## Objective
Output the records as a JSON list of strings, one string per line, and leave out the blank lines.
::::::::::
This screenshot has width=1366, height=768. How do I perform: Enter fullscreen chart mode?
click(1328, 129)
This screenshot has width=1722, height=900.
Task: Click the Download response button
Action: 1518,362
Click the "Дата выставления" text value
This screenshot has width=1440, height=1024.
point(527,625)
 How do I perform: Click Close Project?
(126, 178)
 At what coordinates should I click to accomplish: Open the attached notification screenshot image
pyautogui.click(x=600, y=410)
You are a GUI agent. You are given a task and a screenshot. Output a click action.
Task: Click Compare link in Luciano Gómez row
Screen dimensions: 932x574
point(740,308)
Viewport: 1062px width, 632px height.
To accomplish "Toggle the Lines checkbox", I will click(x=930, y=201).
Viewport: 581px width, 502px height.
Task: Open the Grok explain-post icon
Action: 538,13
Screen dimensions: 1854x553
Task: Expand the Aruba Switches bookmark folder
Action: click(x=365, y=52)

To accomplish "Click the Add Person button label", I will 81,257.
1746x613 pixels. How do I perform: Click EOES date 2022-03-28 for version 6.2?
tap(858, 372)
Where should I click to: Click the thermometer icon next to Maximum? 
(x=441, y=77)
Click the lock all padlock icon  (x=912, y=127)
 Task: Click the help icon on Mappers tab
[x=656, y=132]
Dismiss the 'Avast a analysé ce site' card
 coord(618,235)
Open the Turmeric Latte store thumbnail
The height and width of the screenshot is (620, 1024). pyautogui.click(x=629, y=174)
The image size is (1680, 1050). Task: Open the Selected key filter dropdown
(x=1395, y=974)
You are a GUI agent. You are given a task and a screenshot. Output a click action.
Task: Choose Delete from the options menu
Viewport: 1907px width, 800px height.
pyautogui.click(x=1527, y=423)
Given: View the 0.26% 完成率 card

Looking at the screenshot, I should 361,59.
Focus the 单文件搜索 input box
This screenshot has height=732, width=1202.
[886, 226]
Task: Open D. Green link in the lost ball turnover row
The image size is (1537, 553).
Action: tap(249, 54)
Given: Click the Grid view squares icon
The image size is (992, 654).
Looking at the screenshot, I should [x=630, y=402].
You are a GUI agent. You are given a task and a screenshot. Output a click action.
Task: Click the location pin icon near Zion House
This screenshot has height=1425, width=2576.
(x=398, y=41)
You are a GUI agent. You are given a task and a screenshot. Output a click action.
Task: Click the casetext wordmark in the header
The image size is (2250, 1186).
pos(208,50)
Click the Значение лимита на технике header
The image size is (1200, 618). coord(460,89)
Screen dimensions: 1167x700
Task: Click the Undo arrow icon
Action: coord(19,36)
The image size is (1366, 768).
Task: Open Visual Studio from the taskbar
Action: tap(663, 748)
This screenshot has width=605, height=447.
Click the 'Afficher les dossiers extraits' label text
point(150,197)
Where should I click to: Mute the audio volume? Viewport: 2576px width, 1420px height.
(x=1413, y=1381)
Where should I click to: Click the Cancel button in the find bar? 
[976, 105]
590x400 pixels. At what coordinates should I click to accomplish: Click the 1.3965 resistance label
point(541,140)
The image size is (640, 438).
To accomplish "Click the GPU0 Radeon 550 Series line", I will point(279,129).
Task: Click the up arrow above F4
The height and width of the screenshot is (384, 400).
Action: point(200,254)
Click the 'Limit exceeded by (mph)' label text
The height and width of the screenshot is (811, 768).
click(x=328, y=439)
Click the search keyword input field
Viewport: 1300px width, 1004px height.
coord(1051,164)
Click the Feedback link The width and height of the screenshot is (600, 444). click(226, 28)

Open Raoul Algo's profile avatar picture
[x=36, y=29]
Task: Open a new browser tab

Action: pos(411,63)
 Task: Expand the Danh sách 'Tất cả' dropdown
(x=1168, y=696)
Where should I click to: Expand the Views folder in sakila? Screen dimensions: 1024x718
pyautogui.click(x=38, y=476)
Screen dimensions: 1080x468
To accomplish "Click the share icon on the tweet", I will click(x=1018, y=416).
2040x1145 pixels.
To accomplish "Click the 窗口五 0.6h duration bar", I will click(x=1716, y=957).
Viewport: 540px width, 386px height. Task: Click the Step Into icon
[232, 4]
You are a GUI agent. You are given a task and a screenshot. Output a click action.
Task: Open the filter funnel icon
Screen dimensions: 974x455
::::::::::
## Result of the task
[
  "This screenshot has width=1366, height=768. How do I perform: Enter fullscreen chart mode?",
  "click(1328, 129)",
  "This screenshot has width=1722, height=900.",
  "Task: Click the Download response button",
  "Action: 1518,362",
  "Click the \"Дата выставления\" text value",
  "This screenshot has width=1440, height=1024.",
  "point(527,625)",
  " How do I perform: Click Close Project?",
  "(126, 178)",
  " At what coordinates should I click to accomplish: Open the attached notification screenshot image",
  "pyautogui.click(x=600, y=410)",
  "You are a GUI agent. You are given a task and a screenshot. Output a click action.",
  "Task: Click Compare link in Luciano Gómez row",
  "Screen dimensions: 932x574",
  "point(740,308)",
  "Viewport: 1062px width, 632px height.",
  "To accomplish \"Toggle the Lines checkbox\", I will click(x=930, y=201).",
  "Viewport: 581px width, 502px height.",
  "Task: Open the Grok explain-post icon",
  "Action: 538,13",
  "Screen dimensions: 1854x553",
  "Task: Expand the Aruba Switches bookmark folder",
  "Action: click(x=365, y=52)",
  "To accomplish \"Click the Add Person button label\", I will 81,257.",
  "1746x613 pixels. How do I perform: Click EOES date 2022-03-28 for version 6.2?",
  "tap(858, 372)",
  "Where should I click to: Click the thermometer icon next to Maximum? ",
  "(x=441, y=77)",
  "Click the lock all padlock icon  (x=912, y=127)",
  " Task: Click the help icon on Mappers tab",
  "[x=656, y=132]",
  "Dismiss the 'Avast a analysé ce site' card",
  " coord(618,235)",
  "Open the Turmeric Latte store thumbnail",
  "The height and width of the screenshot is (620, 1024). pyautogui.click(x=629, y=174)",
  "The image size is (1680, 1050). Task: Open the Selected key filter dropdown",
  "(x=1395, y=974)",
  "You are a GUI agent. You are given a task and a screenshot. Output a click action.",
  "Task: Choose Delete from the options menu",
  "Viewport: 1907px width, 800px height.",
  "pyautogui.click(x=1527, y=423)",
  "Given: View the 0.26% 完成率 card",
  "Looking at the screenshot, I should 361,59.",
  "Focus the 单文件搜索 input box",
  "This screenshot has height=732, width=1202.",
  "[886, 226]",
  "Task: Open D. Green link in the lost ball turnover row",
  "The image size is (1537, 553).",
  "Action: tap(249, 54)",
  "Given: Click the Grid view squares icon",
  "The image size is (992, 654).",
  "Looking at the screenshot, I should [x=630, y=402].",
  "You are a GUI agent. You are given a task and a screenshot. Output a click action.",
  "Task: Click the location pin icon near Zion House",
  "This screenshot has height=1425, width=2576.",
  "(x=398, y=41)",
  "You are a GUI agent. You are given a task and a screenshot. Output a click action.",
  "Task: Click the casetext wordmark in the header",
  "The image size is (2250, 1186).",
  "pos(208,50)",
  "Click the Значение лимита на технике header",
  "The image size is (1200, 618). coord(460,89)",
  "Screen dimensions: 1167x700",
  "Task: Click the Undo arrow icon",
  "Action: coord(19,36)",
  "The image size is (1366, 768).",
  "Task: Open Visual Studio from the taskbar",
  "Action: tap(663, 748)",
  "This screenshot has width=605, height=447.",
  "Click the 'Afficher les dossiers extraits' label text",
  "point(150,197)",
  "Where should I click to: Mute the audio volume? Viewport: 2576px width, 1420px height.",
  "(x=1413, y=1381)",
  "Where should I click to: Click the Cancel button in the find bar? ",
  "[976, 105]",
  "590x400 pixels. At what coordinates should I click to accomplish: Click the 1.3965 resistance label",
  "point(541,140)",
  "The image size is (640, 438).",
  "To accomplish \"Click the GPU0 Radeon 550 Series line\", I will point(279,129).",
  "Task: Click the up arrow above F4",
  "The height and width of the screenshot is (384, 400).",
  "Action: point(200,254)",
  "Click the 'Limit exceeded by (mph)' label text",
  "The height and width of the screenshot is (811, 768).",
  "click(x=328, y=439)",
  "Click the search keyword input field",
  "Viewport: 1300px width, 1004px height.",
  "coord(1051,164)",
  "Click the Feedback link The width and height of the screenshot is (600, 444). click(226, 28)",
  "Open Raoul Algo's profile avatar picture",
  "[x=36, y=29]",
  "Task: Open a new browser tab",
  "Action: pos(411,63)",
  " Task: Expand the Danh sách 'Tất cả' dropdown",
  "(x=1168, y=696)",
  "Where should I click to: Expand the Views folder in sakila? Screen dimensions: 1024x718",
  "pyautogui.click(x=38, y=476)",
  "Screen dimensions: 1080x468",
  "To accomplish \"Click the share icon on the tweet\", I will click(x=1018, y=416).",
  "2040x1145 pixels.",
  "To accomplish \"Click the 窗口五 0.6h duration bar\", I will click(x=1716, y=957).",
  "Viewport: 540px width, 386px height. Task: Click the Step Into icon",
  "[232, 4]",
  "You are a GUI agent. You are given a task and a screenshot. Output a click action.",
  "Task: Open the filter funnel icon",
  "Screen dimensions: 974x455"
]